# DOCUMENT PASSAGE start

Reputation: 1209
I'm reading data from Excel sheet using pandas. I need to insert data into HIVE using pyspark.
sparkConf = SparkConf().setAppName("App")
sc = SparkContext(conf = sparkConf)
sqlContext = HiveContext(sc)
excel_file = pd.ExcelFile("export_n_moreExportData10846.xls")
for sheet_name in excel_file.sheet_names:
try:
df = pd.read_excel(excel_file, header=None, squeeze=True, sheet_name=sheet_name)
for i, row in df.iterrows():
if row.notnull().all():
data = df.iloc[(i+1):].reset_index(drop=True)
data.columns = list(df.iloc[i])
break
for c in data.columns:
data[c] = pd.to_numeric(data[c], errors='ignore')

# DOCUMENT PASSAGE end
# INFORMATION PROVIDED start

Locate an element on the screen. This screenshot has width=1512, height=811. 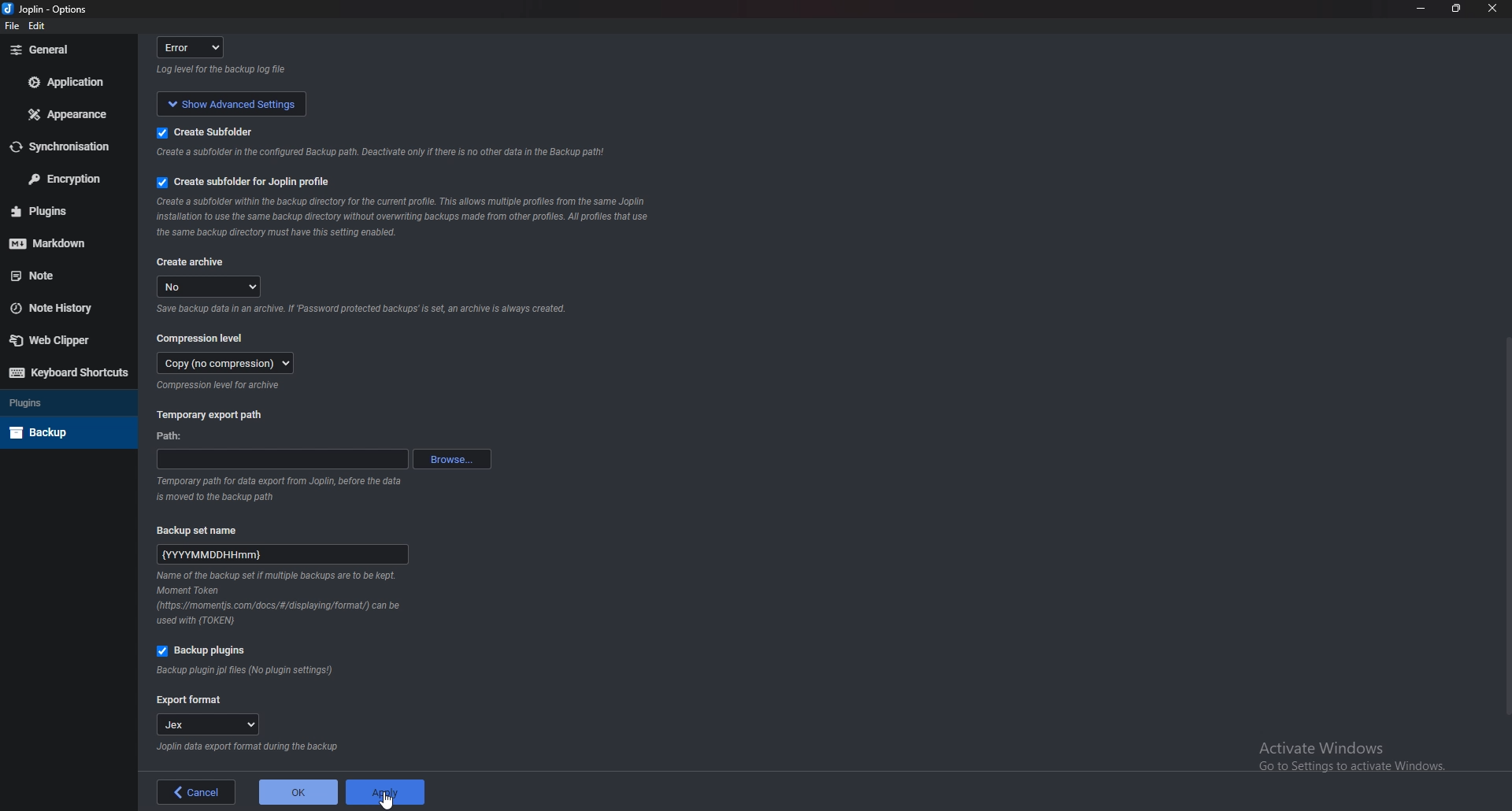
activate windows is located at coordinates (1360, 753).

# INFORMATION PROVIDED end

- [CHALLENGE 1]
In one to three sentences, explain why the Excel-to-Hive post uses pyspark alongside pandas.
- [CHALLENGE 2]
From the Excel-to-Hive post, copy word for word the part from "for sheet_name in" up to and including "data = df.iloc[(i+1):].reset_index(drop=True)".

- [FINAL RESULT 1]
Pandas reads the data from the Excel sheet, but the data then has to be inserted into Hive. The poster uses pyspark for that insertion.

- [FINAL RESULT 2]
for sheet_name in excel_file.sheet_names:
try:
df = pd.read_excel(excel_file, header=None, squeeze=True, sheet_name=sheet_name)
for i, row in df.iterrows():
if row.notnull().all():
data = df.iloc[(i+1):].reset_index(drop=True)